Traditional beginning investors stick with stocks and bonds, but there are many other investments available today that if you’re willing to take the risk, are at your disposal.

What are the 3 Asset Classes?

The 3 traditional asset clases.

Traditional asset classes are the investments that first come to mind when you think about investing. But what are the 3 traditional asset classes? The answer is

  • Stocks
  • Bonds
  • Cash

When we say cash, we mean cash at home (under your mattress) and cash in a high-yield account, such as a money market or CD. Cash should earn at least a fixed interest rate while it sits uninvested.

When you own stocks, you have ownership in a company. You can buy common or preferred stock. Common stock gives you voting rights at shareholder meetings (if you choose to do so). Preferred stock doesn’t include voting rights, but you have a higher priority on payouts. Stock prices vary daily and sometimes several times a day. The idea is to ‘buy low and sell high,’ but of course, that doesn’t always happen.

If you invest in bonds, you invest in a company’s debt. You are the ‘bank’ or the person lending the money. The company pays you back interest at a fixed interest rate. Most bonds are with government entities or corporations and carry little risk, but there’s always a risk of default, especially if you invest in junk bonds.
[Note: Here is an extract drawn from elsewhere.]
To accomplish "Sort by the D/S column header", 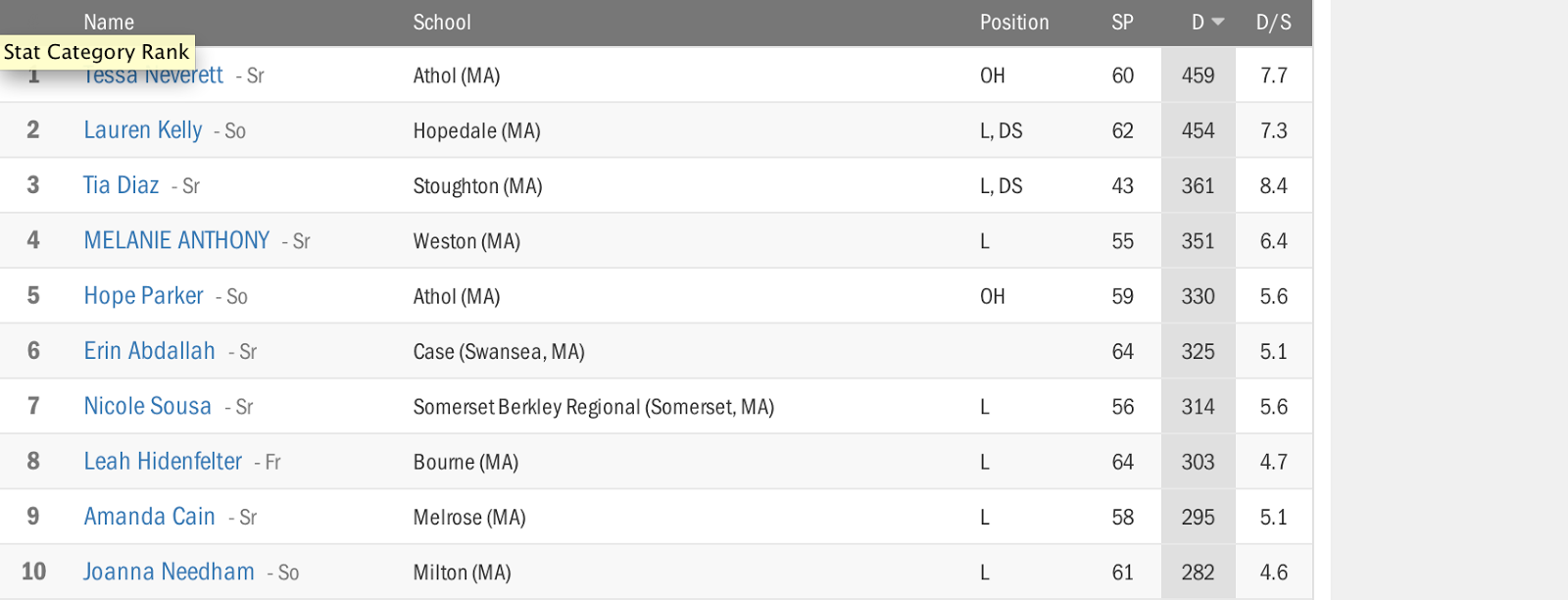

What are the 4 Asset Classes?

We already discussed the 3 asset classes above, as they are the traditional assets. However, today, experts agree that there is a 4th asset class – real estate. This asset class also includes tangible assets – any physical assets you can touch and invest in fall into this 4th category. So we have:

  • Stocks
  • Bonds
  • Cash
  • Real estate

Investing in real estate is possible in a few ways:

  • Buy a property and hold it – Traditional real estate investing means you buy a property, fix it up, and rent it out. You use the rent to cover the mortgage (if applicable) and make a profit off the monthly cash flow.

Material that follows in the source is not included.